Village and civil parish in North Yorkshire, England

Amotherby is a village and civil parish in North Yorkshire, England. It is about 3 mi west of Malton.

== Description ==
The village appears in the Domesday Book (1086) as 'Aimundrebi' which is derived from 'Eymund's farm'.

The 2001 census recorded a population of 357 for the parish, increasing to 399 at the 2011 Census. St Helen's Church, Amotherby is a Grade II listed building.

Amotherby sits on two main roads, the B1257 between Helmsley and Malton and the Kirkbymoorside to Malton road. Both roads meet at a busy junction in the village, with traffic from Helmsley and Kirkbymoorside meeting towards Malton.

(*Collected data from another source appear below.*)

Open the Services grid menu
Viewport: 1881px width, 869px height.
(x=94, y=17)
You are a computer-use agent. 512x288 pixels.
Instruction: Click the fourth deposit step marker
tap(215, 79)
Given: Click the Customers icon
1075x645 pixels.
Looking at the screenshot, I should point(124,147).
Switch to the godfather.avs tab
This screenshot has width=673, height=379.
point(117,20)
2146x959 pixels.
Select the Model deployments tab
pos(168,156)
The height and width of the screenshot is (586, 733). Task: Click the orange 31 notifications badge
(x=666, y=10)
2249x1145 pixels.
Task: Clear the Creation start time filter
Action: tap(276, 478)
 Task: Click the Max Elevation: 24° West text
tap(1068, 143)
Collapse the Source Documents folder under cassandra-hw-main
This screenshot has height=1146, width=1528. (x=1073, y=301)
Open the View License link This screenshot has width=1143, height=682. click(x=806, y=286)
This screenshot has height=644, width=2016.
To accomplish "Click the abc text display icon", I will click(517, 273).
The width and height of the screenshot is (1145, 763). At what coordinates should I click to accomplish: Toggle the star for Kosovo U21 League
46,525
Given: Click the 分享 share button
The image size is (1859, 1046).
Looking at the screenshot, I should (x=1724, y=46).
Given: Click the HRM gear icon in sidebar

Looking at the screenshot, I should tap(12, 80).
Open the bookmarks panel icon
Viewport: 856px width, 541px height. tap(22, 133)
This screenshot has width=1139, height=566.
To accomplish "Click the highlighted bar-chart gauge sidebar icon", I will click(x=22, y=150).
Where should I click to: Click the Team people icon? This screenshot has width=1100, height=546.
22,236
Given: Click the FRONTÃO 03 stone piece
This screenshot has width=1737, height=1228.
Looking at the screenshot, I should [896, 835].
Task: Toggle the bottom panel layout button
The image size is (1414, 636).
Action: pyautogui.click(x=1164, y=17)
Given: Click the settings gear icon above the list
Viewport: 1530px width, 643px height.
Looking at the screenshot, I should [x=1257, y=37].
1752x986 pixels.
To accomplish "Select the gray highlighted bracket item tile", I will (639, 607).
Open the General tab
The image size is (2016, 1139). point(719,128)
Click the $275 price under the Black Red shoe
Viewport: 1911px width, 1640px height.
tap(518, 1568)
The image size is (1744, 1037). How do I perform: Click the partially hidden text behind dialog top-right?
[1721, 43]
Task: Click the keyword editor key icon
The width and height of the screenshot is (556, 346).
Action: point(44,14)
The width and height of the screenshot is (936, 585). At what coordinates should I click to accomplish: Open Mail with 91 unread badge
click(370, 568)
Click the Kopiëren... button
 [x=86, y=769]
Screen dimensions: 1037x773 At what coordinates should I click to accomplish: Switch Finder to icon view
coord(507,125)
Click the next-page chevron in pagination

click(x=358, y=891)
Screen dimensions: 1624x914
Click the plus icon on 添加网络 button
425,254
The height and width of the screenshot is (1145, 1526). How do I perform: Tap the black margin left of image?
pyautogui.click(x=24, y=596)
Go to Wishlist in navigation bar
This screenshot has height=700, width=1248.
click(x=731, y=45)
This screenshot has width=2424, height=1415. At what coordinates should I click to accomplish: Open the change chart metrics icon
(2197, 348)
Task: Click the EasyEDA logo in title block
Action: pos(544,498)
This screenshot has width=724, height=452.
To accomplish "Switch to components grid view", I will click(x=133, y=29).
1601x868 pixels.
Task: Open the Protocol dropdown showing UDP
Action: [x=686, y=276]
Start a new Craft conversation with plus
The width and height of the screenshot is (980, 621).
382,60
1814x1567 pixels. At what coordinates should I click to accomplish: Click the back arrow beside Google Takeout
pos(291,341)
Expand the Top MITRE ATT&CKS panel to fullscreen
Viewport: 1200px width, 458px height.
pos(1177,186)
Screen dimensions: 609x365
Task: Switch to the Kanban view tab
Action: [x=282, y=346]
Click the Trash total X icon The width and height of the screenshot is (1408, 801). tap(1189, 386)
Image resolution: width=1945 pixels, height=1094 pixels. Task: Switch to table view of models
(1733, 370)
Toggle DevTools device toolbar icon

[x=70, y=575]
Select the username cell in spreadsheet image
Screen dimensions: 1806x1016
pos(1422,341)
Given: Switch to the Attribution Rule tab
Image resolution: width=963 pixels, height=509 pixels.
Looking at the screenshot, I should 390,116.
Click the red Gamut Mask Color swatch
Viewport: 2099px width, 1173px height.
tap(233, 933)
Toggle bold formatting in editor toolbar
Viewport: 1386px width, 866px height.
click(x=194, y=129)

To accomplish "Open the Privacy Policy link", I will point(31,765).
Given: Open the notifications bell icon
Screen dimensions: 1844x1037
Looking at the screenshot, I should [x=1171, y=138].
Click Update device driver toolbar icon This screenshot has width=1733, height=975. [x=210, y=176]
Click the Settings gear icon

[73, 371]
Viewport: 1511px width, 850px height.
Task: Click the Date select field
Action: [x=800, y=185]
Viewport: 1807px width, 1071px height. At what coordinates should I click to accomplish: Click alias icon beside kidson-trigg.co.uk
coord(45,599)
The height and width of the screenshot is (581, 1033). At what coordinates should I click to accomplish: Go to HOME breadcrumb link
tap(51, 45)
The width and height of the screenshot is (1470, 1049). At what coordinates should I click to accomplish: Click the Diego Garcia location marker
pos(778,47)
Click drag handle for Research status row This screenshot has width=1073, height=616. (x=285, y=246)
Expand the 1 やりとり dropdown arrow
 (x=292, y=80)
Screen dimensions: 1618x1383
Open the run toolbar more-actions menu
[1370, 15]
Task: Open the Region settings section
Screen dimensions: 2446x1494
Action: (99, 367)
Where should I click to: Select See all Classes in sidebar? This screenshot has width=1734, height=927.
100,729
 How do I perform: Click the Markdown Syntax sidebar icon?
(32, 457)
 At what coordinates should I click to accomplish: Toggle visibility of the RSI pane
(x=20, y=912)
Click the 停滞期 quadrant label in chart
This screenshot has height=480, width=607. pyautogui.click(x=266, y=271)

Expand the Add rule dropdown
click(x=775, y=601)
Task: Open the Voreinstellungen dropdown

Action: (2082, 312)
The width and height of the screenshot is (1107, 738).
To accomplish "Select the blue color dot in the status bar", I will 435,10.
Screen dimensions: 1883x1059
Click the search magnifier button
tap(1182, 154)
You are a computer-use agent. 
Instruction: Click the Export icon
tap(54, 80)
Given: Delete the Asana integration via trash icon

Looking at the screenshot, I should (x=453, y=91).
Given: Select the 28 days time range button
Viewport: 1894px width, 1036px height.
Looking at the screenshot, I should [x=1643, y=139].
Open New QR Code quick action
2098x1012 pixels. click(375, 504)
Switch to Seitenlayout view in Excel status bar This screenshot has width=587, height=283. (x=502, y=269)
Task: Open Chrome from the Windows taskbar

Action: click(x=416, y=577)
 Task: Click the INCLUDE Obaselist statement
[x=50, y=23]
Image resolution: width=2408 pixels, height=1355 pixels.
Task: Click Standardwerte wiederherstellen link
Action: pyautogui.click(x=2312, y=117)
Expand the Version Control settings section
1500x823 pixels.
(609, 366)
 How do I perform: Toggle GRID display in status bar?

The village used to have a railway station on the Thirsk and Malton line. The station closed to passengers in 1930 but stayed open to goods until 1964.

The village is home to Malton Foods Ltd (formerly known as Westlers) which produces ready meals for the foodservice and retail sectors. The company has been part of Zwanenberg Food Group UK since November 2013.

== Governance ==
An electoral ward in the same name exists. This ward stretches north to Kirby Misperton with a total population taken at the 2011 census of 2,032.

From 1974 to 2023 it was part of the district of Ryedale, it is now administered by the unitary North Yorkshire Council.